Ribuan krama desa tampak turut serta mengiringi Pralingga Ida Bhatara dengan berjalan kaki sejauh lebih kurang 2 kilometer dari Pura Puseh Desa menuju Pura Segara Alit. Pura Segara alit dimaksud terletak di sebelah utara Desa Busungbiu, berbatasan dengan Desa Mayong, Kecamatan Seririt.
Kelian Desa Pakraman Busungbiu I Nyoman Dekter menuturkan, tradisi Melasti ke Segara Alit ini sudah menjadi tradisi turun temurun, yang diyakini dilaksanakan sejak desa Busungbiu terbentuk.

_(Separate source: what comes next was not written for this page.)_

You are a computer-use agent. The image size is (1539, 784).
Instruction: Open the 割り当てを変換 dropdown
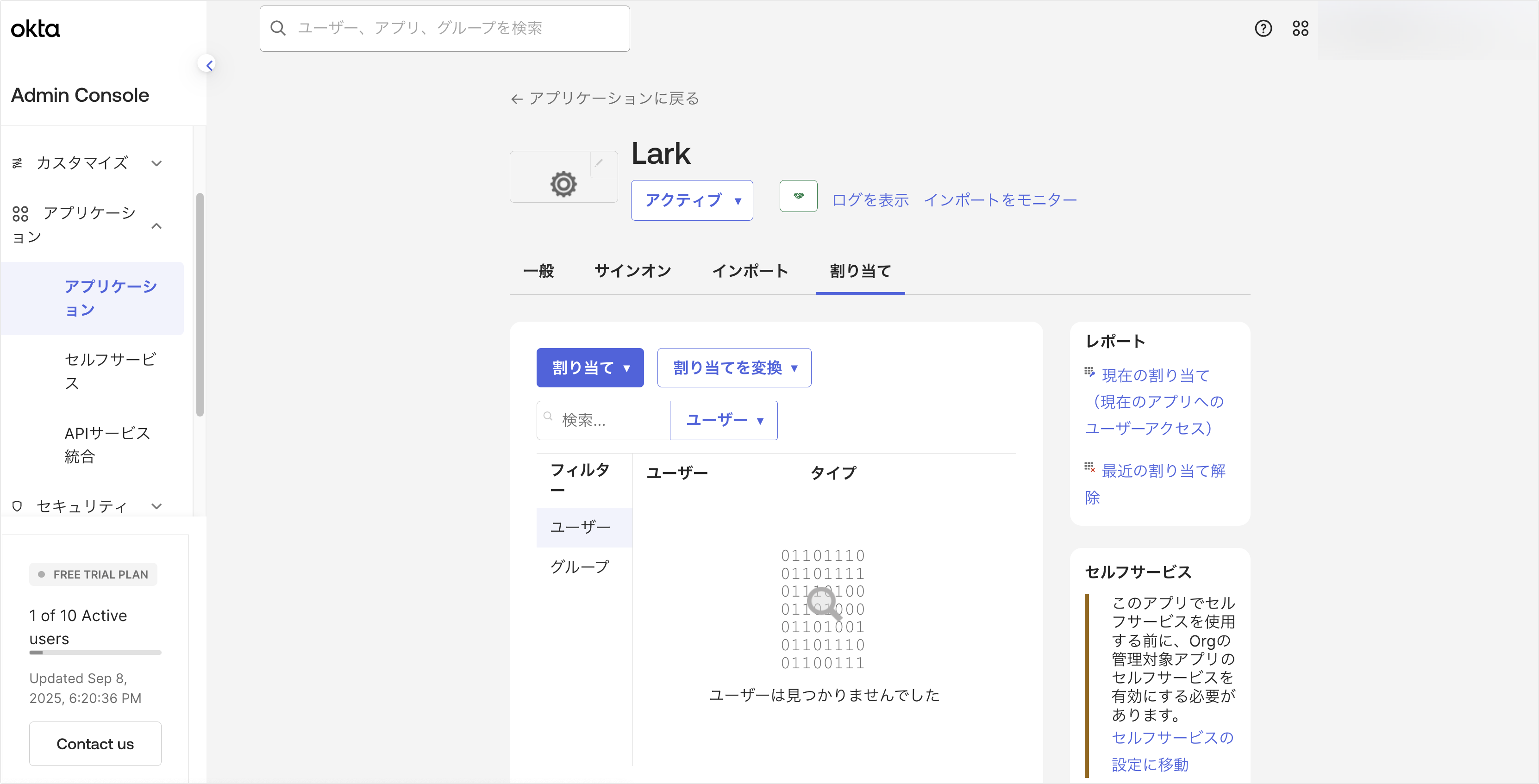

Selain karena faktor Desa Busungbiu tidak memiliki laut atau pantai, dia juga meyakini bahwa ada faktor niskala yang dijadikan pertimbangan oleh leluhurnya terdahulu sehingga memilih Segara Alit ini sebagai tempat Melasti.
“Bagi kami, air sungai ini juga akan bermuara ke laut. Secara alami, air sungai berhulu di danau dan bermuara di laut. Sungai juga bisa menghanyutkan leteh atau menuju laut,” jelasnya.
Masih ungkap Dekter, upacara Melasti diawali dengan mendak Serajeg Due Ida Bhatara (Pralingga) yang berstana di Pura Kahyangan Tiga dan Pura Penawing dari rumah Pemangku masing-masing pura, selanjutnya dibawa ke Pura Puseh Desa.
Pura Penawing sendiri merupakan beberapa pura pendamping yang ada di wewidangan Desa Pakraman Busungbiu.
“Yang mendak itu para Kraman (teruna teruni). Setelah itu dilaksanakan upacara Biakala Dewa, baik untuk Pralingga Ida Bhatara dari Kahyangan Tiga dan Penawing, maupun dari masing-masing merajan,” lanjutnya.
Taenan (simbolisasi) pengiring dari masing-masing merajan sendiri diperkirakan mencapai lebih dari 75 buah. Itu berasal dari seluruh Merajan yang ada di wewidangan Desa Pakraman Busungbiu.
Setelah Pengogongan atau Palinggihan Pratima sampai di Pura Segara Alit, pengusung wajib mencuci kakinya terlebih dulu di sungai sebelum akhirnya pengogongan dimaksud diletakan pada altar yang sudah disediakan.
Dulunya, di sekitaran Pura Segara Alit ini hanya ada satu buah batu besar sebagai tempat menghaturkan sesaji. Barulah sekitar 2 tahun yang lalu dibangun Pura Segara Alit dengan satu buah Padma sebagai pelinggih utama.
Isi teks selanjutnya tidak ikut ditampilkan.